Ever since having my daughter, I’ve been determined to teach her to make healthy choices at a young age. When I was a child I was chubby and felt insecure physically. The way I was treated by kids and teachers at school created scars that still hurt at times. (Mostly the hurt now is just fear that my daughter will go through something similar.) Understandably, I do not want Eden to have her weight be an issue while she is in school—or ever, for that matter—but I cannot deny that part of weight is wrapped in genetics and she probably will have to face it at some point.
My job, then, is to teach her how to overcome the weight “tendency” the best she can—without teaching her to obsess about her weight!
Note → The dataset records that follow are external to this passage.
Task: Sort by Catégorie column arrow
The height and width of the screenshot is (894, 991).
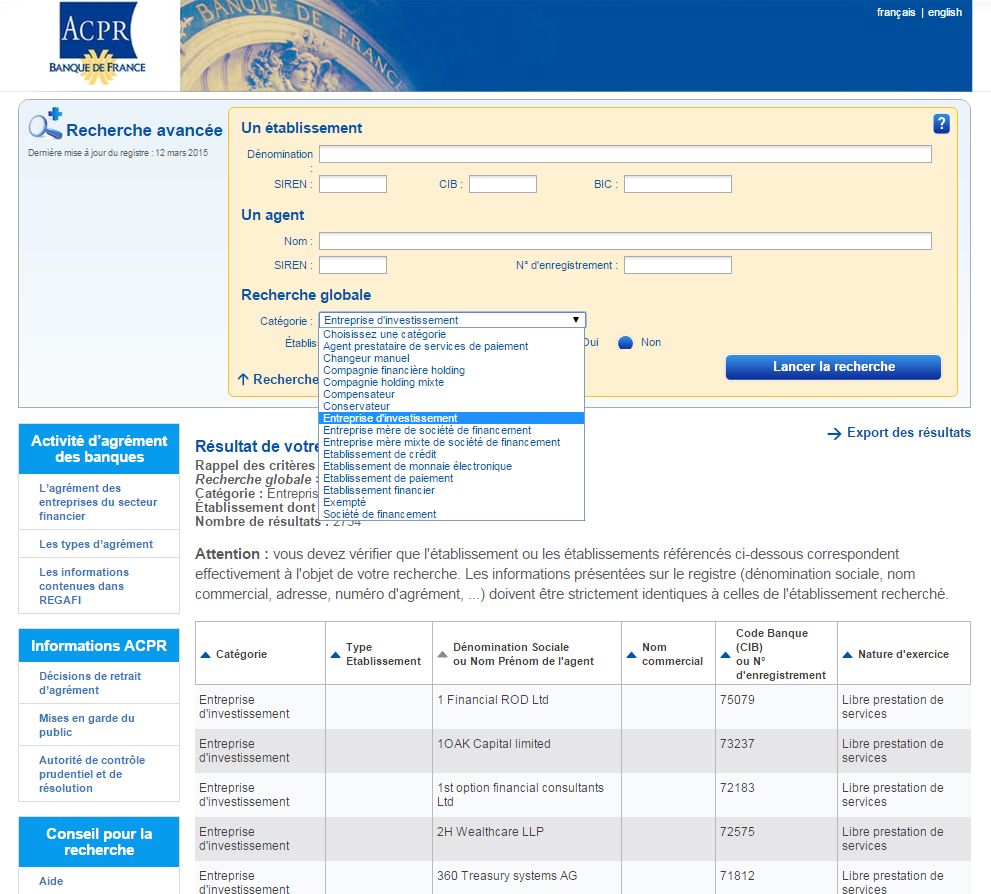Action: [205, 655]
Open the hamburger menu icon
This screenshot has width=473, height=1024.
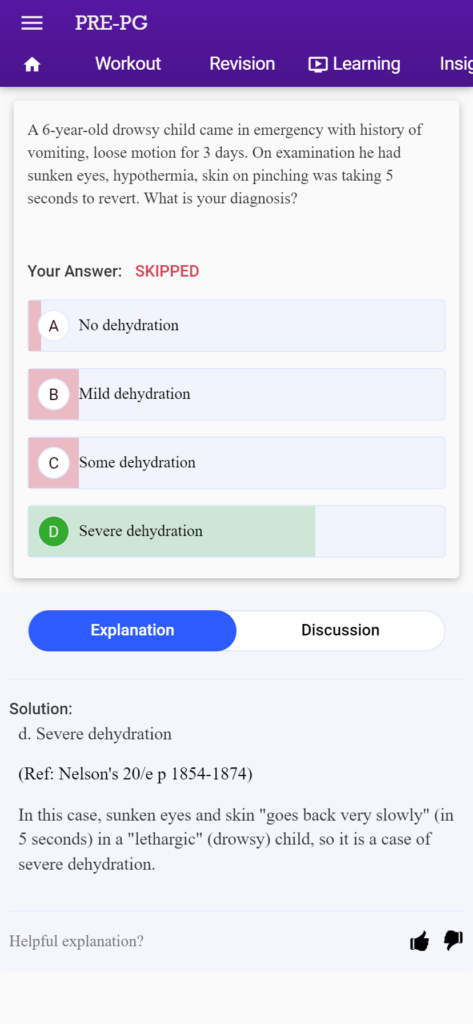pos(32,23)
Where is that line? Can I make her conscious about something, without leading her into the weight-obsessed mindset most of our society already pushes?
The answer, I think, is recognizing myself as the example. Do I obsess about weight in front of my child? I can talk about portion control and daily exercise with positive results, but am I mixing it with a panicked fear that if I don’t do these things, something very bad will happen? Does my need to lose weight overshadow my ability to love? If I eat more than I should, do I carry on about my regrets and fears? Is my self-image wrapped up in looking a certain way?
My child watches and learns how to be healthy, both physically and emotionally. I pray that I am able to teach her to be healthy in both aspects.